Mixed Mode Data Sharing

  • This method allows for more than one version of the dataset and provides different levels of access depending on the version.
  • For example, a de-identifed dataset could be made available for general use, but stricter controls through a data enclave would be applied if access to more sensitive data were required.

Data Sharing Workbook

  • Investigators will need to determine which method of data sharing is best for their particular dataset.
  • The Data Sharing Workbook provides information and examples of how others have shared data.

Data Documentation

  • Proper documentation is needed to ensure that others can use the dataset and to prevent misuse, misinterpretation, and confusion.
  • Documentation should provide information about the methodology and procedures used to collect the data, details about codes, definitions of variables, variable field locations, frequencies, and the like.
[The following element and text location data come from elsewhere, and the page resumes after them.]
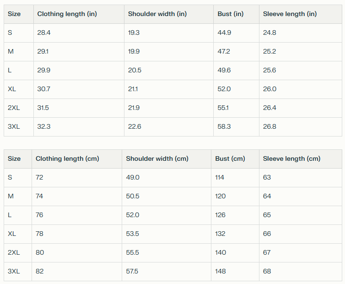
Task: Select the 49.0 shoulder width cell
Action: point(133,178)
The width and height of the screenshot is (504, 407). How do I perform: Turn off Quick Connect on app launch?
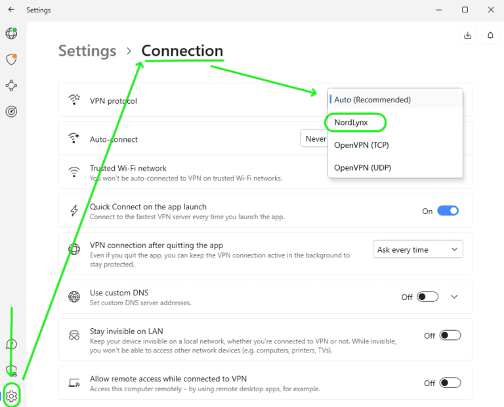[448, 211]
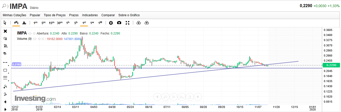Click the cloud upload (save chart) icon
341x112 pixels.
pyautogui.click(x=147, y=23)
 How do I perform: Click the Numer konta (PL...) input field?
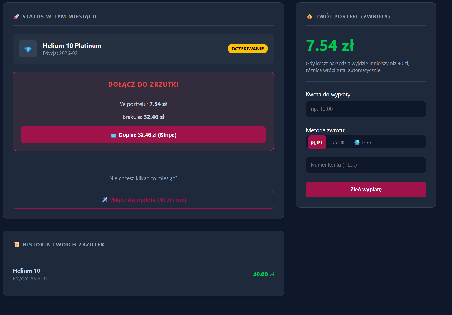tap(366, 165)
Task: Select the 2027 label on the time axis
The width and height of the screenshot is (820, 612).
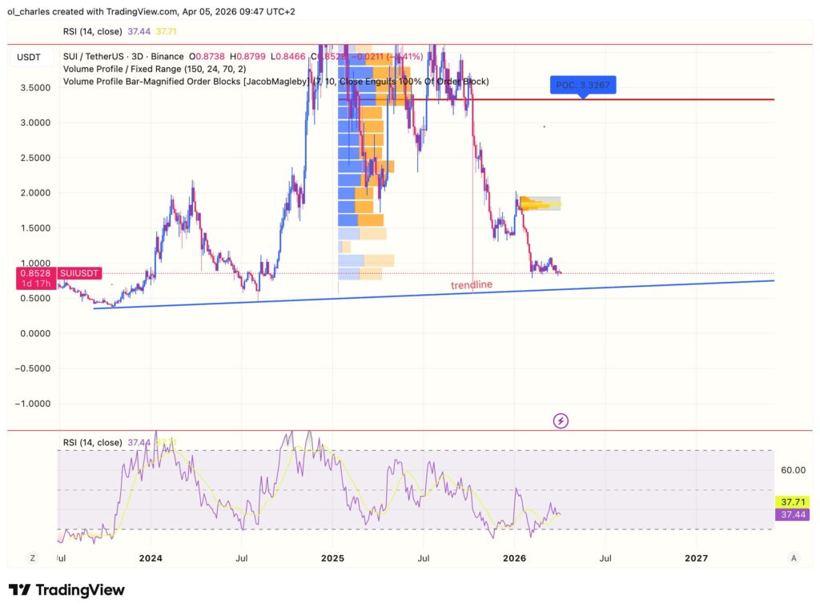Action: coord(697,557)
The precise content of documentation will vary by scientific area, study design, the type of data collected, and characteristics of the dataset.
  • It is appropriate for scientific authors to acknowledge the source of data upon which their manuscript is based.
  • It could be in methods and/or reference, or in acknowledgement sections of the manuscripts,
  • Authors using shared data should check the policies of the journal to which they plan to submit to determine the precise location in the manuscript for such acknowledgement.
  • Most journals now expect that DNA and amino acid sequences that appear in articles will be submitted to a sequence database before publication.

Funds for Data Sharing

  • Applicants can request funds for data sharing and archiving in their grant application.
  • Investigators who incorporate data sharing in the initial design of the study may more readily and economically establish adequate procedures for protecting the identities of participants and share a useful dataset with appropriate documentation.